Just like the input configuration, the output configuration specifies our WebSocket server as the output source:
output_info:
output_source: ws://localhost:8000/ws
output_name: text_output
output_type: sequence
output_type_info:
max_length: 64
split_on: null
tokenizer: "bpe"
adaptive_tokenizer_max_vocab_size: 512
sampling_strategy_if_longer: "uniform"
min_freq: 1
model_config:
embedding_dim: 64
model_init_config:
num_layers: 2
sampling_config:
generated_sequence_length: 64
n_eval_inputs: 3
Note the output_source pointing to our WebSocket server. This tells EIR
to expect streaming data from this address.
As mentioned earlier, before starting training, we need to ensure our streaming server is running.
Once it’s running, in another terminal, we can start training:
eirtrain \
--global_configs eir_tutorials/user_guides/01_streaming_data/globals.yaml \
--input_configs eir_tutorials/user_guides/01_streaming_data/input.yaml \
--fusion_configs eir_tutorials/user_guides/01_streaming_data/fusion.yaml \
--output_configs eir_tutorials/user_guides/01_streaming_data/output.yaml
During training, EIR will connect to the streaming server and receive data in batches.
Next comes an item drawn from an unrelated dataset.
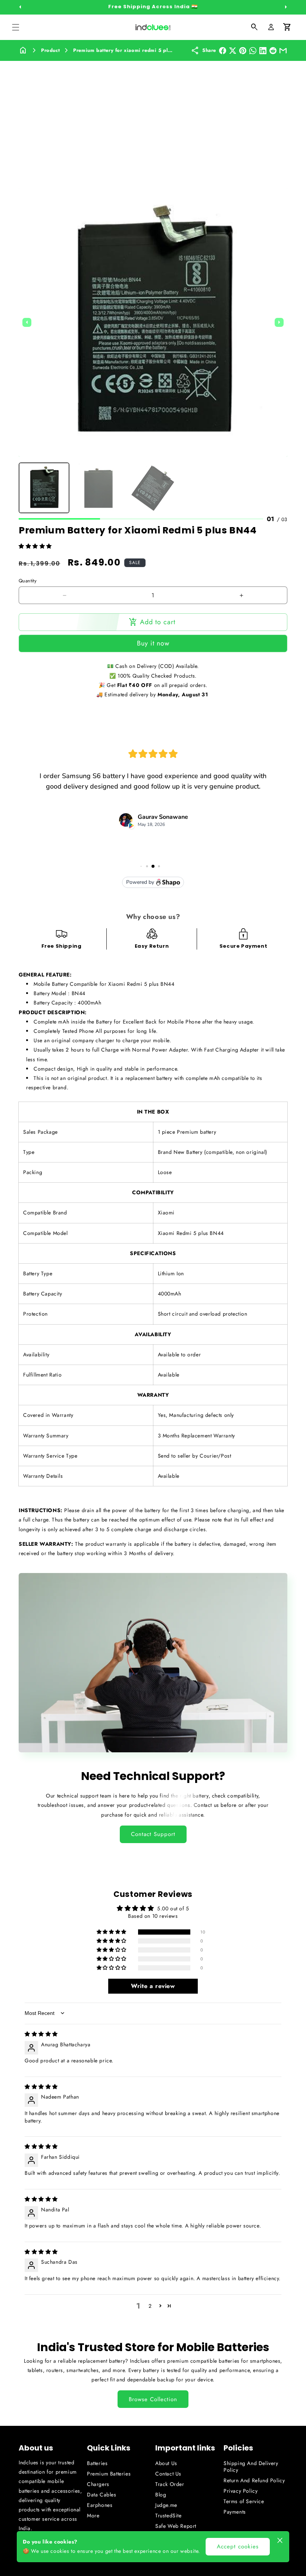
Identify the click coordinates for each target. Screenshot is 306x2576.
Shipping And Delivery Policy (251, 2466)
Let’s look at some samples generated during training.
At iteration 500:
64 198 19
At iteration 2500:
88 98 100 100 98 94 96 96 98 104 110 106 102 102 108 114 116 116 122 124 132 136 140 140 140 138 138 146 154 162 174 186 198 200 200 200 200 200 200 200 200 198 200 200 200 200 200 200 200 200 200 200 200 200 200 200 200 200 200 200
Here’s the training curve showing our progress:
The nice thing here is that once we have the major pieces in place for streaming data, it is easier to adapt this to a different logic within the current experiment (e.g. changing the data generation logic), or apply this to different datasets.